■ WORK INSTRUCTIONS
Output the rows from the line containing "653x408 pixels." through the line containing "pos(325,78)", reproducing them exactly as they appear.

Raw records

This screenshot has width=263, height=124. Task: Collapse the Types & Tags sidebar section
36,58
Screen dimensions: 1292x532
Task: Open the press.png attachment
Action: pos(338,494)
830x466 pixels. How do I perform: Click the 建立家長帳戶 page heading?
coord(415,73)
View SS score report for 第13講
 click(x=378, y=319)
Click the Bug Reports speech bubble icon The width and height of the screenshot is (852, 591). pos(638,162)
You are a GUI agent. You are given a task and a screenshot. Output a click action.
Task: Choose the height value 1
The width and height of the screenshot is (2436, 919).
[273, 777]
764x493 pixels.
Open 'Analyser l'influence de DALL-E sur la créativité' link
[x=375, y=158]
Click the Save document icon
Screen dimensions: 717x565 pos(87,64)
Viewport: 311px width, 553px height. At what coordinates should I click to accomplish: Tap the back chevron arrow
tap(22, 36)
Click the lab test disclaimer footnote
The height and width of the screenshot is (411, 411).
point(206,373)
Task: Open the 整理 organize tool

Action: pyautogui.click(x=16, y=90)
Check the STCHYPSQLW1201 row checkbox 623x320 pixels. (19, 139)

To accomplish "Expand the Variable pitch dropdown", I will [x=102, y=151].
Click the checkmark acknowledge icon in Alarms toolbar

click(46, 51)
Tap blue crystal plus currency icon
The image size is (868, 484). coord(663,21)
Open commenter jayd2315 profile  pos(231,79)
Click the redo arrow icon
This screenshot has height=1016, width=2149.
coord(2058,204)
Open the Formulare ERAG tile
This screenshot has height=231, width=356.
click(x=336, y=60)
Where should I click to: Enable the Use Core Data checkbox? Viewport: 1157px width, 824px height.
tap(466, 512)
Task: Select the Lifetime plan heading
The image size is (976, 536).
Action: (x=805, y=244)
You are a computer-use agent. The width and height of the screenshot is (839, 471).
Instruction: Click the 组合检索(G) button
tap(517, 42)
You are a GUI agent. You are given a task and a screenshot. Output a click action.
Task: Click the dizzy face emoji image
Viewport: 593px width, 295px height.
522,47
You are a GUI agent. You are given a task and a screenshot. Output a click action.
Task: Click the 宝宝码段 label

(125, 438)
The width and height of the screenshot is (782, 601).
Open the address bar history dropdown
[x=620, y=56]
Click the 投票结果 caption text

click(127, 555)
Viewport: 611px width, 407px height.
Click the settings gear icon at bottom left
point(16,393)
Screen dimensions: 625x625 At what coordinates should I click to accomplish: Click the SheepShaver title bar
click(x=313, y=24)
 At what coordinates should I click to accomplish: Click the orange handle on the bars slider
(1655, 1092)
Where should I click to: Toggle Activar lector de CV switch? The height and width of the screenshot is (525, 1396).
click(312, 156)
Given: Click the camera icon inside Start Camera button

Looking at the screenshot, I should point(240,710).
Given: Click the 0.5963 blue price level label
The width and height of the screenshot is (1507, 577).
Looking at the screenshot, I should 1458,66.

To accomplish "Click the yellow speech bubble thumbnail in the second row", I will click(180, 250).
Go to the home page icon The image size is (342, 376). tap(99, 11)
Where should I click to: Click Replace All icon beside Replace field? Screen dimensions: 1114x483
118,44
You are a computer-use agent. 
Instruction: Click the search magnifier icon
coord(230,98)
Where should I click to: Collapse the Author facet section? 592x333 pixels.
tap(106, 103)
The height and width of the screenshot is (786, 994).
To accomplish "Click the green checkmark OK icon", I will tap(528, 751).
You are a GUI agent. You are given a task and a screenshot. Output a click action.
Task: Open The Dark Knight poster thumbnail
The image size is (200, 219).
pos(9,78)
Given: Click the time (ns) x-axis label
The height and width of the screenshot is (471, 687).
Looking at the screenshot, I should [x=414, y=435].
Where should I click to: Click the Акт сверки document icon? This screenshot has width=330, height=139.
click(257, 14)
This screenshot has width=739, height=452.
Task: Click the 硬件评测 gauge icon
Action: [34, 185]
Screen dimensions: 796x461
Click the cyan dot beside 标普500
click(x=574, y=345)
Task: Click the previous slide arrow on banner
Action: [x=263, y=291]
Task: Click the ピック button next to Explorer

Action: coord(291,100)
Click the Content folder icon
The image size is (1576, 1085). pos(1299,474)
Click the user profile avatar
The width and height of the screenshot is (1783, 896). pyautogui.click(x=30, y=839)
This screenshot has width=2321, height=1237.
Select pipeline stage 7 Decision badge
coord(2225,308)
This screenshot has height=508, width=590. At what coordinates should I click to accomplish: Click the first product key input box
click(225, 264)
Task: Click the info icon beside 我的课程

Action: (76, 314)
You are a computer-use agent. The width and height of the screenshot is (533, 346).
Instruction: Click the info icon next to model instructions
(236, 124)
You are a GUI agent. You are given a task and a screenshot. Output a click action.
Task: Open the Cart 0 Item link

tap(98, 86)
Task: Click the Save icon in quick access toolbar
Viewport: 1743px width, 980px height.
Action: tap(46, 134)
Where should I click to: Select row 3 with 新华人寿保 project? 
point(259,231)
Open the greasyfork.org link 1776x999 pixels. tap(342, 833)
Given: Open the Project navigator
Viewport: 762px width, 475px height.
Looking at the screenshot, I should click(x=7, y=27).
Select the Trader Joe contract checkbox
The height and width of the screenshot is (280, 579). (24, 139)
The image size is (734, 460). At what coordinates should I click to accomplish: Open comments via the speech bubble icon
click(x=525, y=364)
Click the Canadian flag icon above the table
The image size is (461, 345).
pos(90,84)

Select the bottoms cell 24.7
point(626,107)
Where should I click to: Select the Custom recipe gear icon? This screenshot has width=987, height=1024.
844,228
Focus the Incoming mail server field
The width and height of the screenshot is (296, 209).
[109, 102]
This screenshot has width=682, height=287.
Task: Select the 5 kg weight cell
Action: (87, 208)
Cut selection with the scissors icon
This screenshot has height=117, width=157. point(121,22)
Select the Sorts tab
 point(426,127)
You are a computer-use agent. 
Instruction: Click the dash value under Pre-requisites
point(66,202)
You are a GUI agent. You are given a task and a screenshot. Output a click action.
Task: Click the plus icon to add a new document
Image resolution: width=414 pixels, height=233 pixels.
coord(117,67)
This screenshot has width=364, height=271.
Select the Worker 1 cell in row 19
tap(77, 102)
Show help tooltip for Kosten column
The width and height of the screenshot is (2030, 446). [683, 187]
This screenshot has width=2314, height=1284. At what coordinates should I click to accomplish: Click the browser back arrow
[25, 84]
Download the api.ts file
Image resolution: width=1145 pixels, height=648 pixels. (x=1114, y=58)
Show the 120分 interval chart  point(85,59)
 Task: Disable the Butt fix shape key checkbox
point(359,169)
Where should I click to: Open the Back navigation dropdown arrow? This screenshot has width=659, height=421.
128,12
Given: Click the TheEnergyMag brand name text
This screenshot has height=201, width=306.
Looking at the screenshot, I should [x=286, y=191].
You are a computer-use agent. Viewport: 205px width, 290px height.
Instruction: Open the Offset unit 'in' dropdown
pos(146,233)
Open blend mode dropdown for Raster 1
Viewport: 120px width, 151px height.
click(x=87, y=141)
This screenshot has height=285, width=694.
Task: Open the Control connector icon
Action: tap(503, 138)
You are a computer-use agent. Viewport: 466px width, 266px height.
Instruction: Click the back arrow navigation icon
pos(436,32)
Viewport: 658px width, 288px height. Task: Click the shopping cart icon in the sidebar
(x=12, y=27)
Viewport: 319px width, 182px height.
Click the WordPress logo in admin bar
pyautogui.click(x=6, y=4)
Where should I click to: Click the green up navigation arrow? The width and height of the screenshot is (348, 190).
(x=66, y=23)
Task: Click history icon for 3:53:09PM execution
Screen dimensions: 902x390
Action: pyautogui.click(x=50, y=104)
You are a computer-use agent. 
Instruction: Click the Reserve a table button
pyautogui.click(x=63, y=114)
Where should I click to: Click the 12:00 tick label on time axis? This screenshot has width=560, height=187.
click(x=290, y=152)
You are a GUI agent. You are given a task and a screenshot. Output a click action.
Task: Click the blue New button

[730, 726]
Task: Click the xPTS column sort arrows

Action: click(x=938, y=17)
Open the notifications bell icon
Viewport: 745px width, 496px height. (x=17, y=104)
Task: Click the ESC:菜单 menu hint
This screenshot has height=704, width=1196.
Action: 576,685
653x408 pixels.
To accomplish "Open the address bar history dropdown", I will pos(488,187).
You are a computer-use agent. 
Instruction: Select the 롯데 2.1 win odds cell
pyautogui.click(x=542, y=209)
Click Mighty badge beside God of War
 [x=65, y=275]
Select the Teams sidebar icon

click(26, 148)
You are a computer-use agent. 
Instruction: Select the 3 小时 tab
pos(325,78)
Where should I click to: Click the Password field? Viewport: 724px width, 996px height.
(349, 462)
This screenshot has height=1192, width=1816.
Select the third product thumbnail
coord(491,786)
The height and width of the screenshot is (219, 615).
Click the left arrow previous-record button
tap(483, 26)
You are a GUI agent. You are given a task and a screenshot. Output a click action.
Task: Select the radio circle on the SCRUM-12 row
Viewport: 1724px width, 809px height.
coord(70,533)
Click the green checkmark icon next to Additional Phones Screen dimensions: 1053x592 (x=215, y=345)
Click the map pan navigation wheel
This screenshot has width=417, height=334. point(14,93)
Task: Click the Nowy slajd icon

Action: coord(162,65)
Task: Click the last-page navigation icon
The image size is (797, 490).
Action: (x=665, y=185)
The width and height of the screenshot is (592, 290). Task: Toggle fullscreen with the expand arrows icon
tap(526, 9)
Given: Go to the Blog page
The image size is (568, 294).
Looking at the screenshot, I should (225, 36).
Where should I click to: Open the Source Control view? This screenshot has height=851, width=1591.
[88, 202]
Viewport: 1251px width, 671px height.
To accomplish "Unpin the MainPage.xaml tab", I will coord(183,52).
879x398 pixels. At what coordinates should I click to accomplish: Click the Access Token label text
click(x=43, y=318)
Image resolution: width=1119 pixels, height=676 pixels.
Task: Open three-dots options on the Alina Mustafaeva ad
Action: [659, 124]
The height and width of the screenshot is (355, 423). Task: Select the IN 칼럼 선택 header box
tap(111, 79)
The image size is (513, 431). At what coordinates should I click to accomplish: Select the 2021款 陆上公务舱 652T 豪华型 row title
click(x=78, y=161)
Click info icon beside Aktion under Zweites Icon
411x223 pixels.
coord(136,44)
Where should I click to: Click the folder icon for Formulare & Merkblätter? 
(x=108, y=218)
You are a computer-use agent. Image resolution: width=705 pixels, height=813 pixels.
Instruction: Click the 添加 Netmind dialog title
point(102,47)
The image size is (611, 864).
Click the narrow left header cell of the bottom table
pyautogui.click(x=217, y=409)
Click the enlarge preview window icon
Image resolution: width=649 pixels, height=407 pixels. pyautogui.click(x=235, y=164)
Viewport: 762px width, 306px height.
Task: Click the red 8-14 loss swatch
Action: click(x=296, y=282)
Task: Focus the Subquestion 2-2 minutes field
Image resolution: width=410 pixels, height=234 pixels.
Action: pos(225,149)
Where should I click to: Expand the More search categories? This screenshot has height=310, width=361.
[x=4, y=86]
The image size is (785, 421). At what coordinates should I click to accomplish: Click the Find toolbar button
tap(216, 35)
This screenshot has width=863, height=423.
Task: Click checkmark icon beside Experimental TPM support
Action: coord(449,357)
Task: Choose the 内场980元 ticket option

■ EXPECTED ANSWER
653x408 pixels.
To accomplish "Open the address bar history dropdown", I will pos(488,187).
You are a computer-use agent. 
Instruction: Select the 롯데 2.1 win odds cell
pyautogui.click(x=542, y=209)
Click Mighty badge beside God of War
 [x=65, y=275]
Select the Teams sidebar icon

click(26, 148)
You are a computer-use agent. 
Instruction: Select the 3 小时 tab
pos(325,78)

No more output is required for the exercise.